Yukarı Çık




7   Önceki Bölüm  Sonraki Bölüm   9 

           
Cang Ji, Jing Lin'e sardığı kollarını sıktı ve onu kaldırdı. Sırtındaki zayıf kaslar, bir saldırıda her an gölgelerden fırlayacak bir canavar gibi dalgalandı. Kulağını hafifçe eğdiğinde, ağır nefesini duyabiliyordu.
Zong Yin, odaya girmek için öne eğildi. İnsan formunda uzundu, son ışık huzmesini bile engelliyordu. Cang Ji'ye, yarı inceler yarı düşünür bir bakışla bakarken anıların içinde kaybolmuştu.
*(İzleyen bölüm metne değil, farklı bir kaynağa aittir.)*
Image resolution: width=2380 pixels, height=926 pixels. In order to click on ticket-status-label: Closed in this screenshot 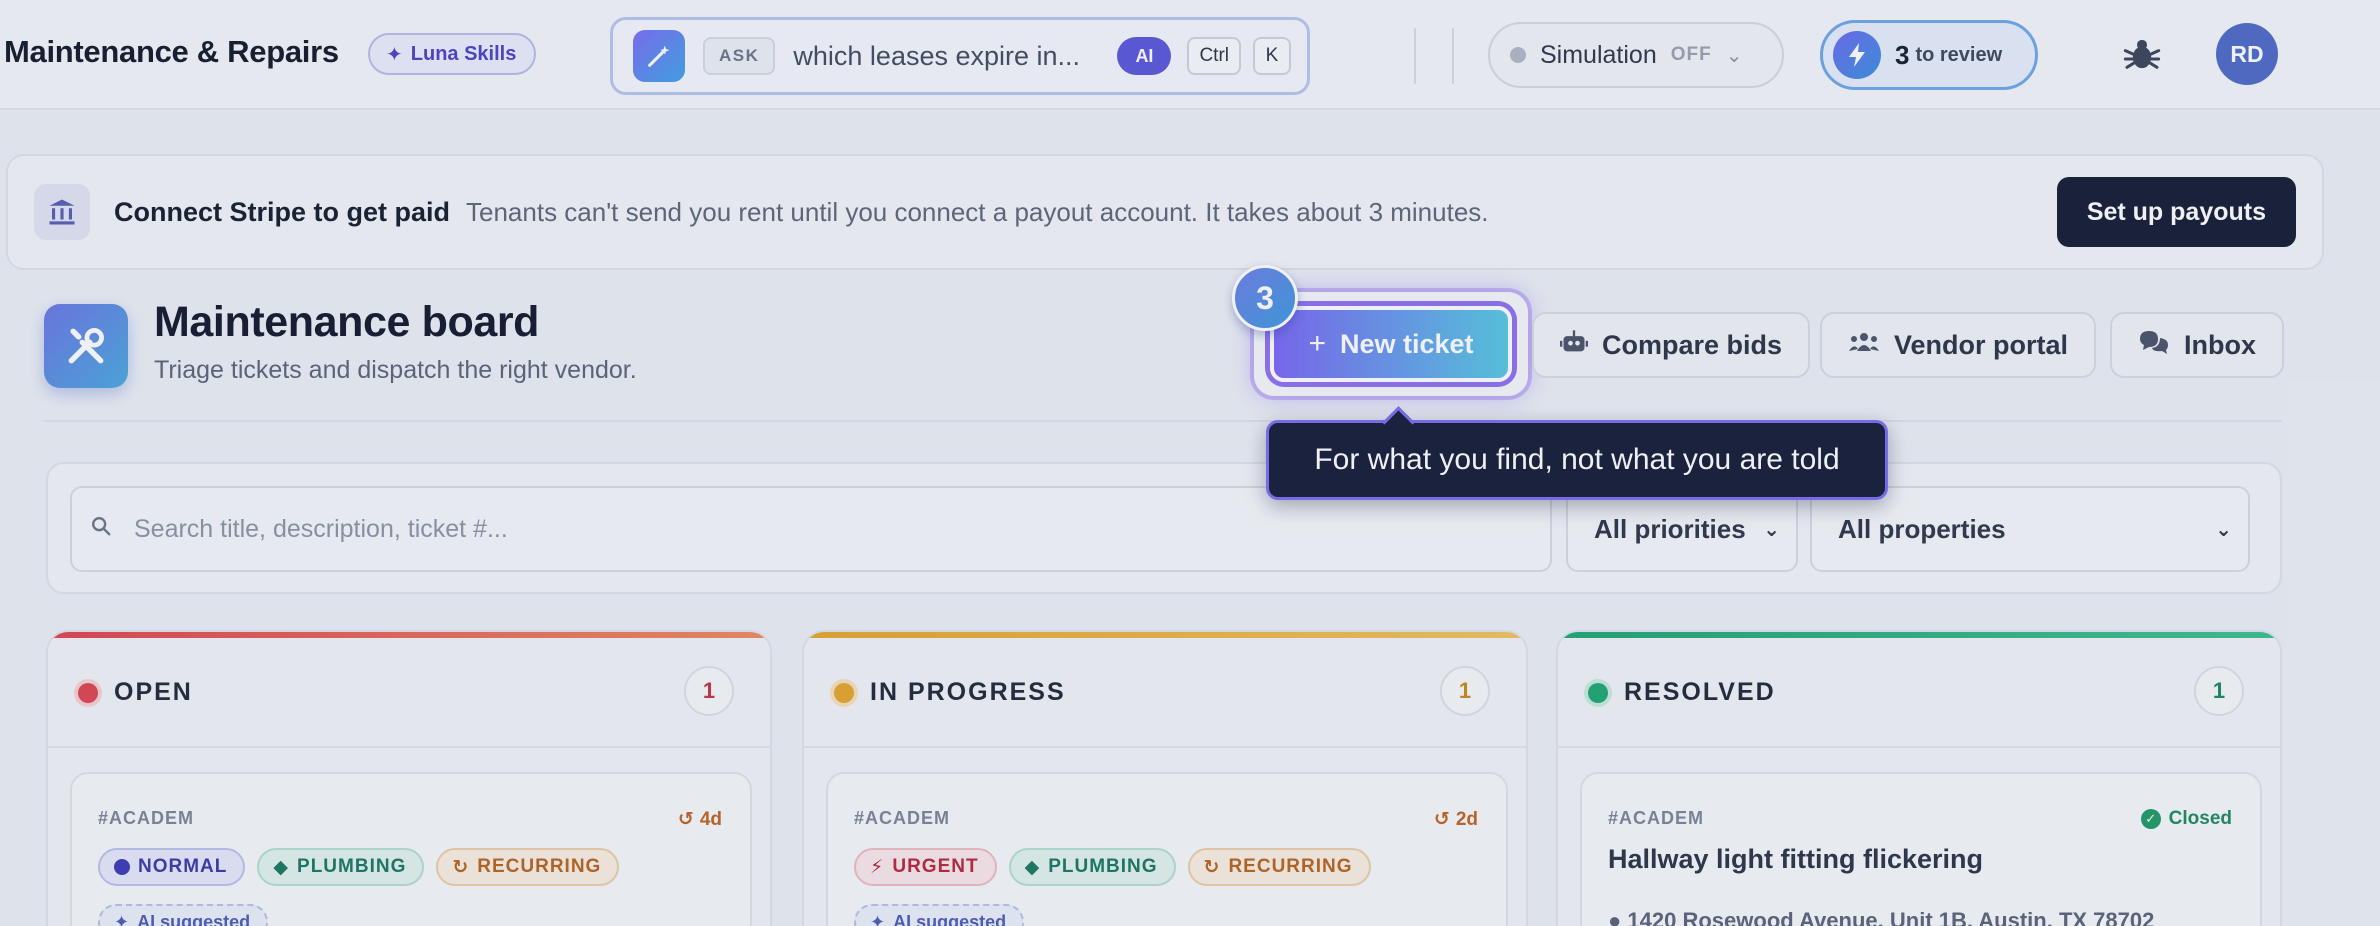, I will do `click(2200, 818)`.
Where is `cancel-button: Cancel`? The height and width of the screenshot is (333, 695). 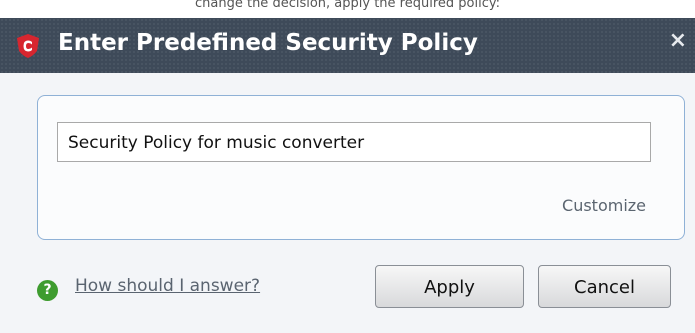
cancel-button: Cancel is located at coordinates (604, 286).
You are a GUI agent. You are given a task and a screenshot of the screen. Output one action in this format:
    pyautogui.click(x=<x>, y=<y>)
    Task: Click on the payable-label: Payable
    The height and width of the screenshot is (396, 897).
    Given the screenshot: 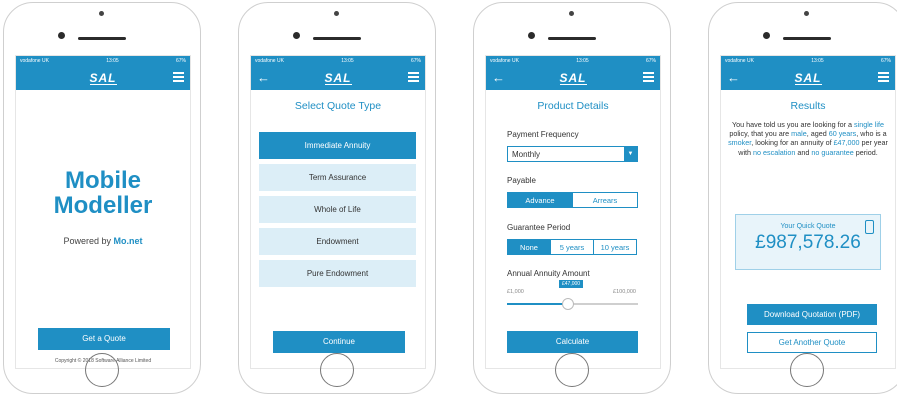 What is the action you would take?
    pyautogui.click(x=522, y=180)
    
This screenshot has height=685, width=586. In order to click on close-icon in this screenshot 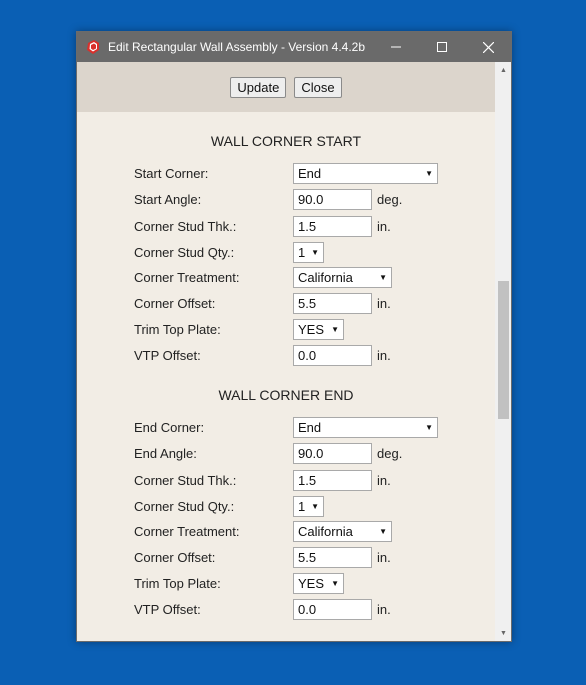, I will do `click(488, 47)`.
"Sen kimsin?" Zong Yin sordu.
Zong Yin'in göz korkutucu varlığı, Cang Ji'nin ruhani havuzunu* dengesizleşene kadar uyardı. Hai Jiao'nun aurası, çevredeki havayı doyurdu, Cang Ji'yi köşede kapana kısılmış bir şekilde rehin tuttu. Ama Cang Ji'nin kaçmaya niyeti yoktu. Kalbinde doyumsuz bir susuzluğu saklarken, aşırı açgözlülüğü ve korkutucu arzusu yeniden canlandı.
*Ruhani havuz: Çince: Linghai; ayrıca Ruhani Deniz demek.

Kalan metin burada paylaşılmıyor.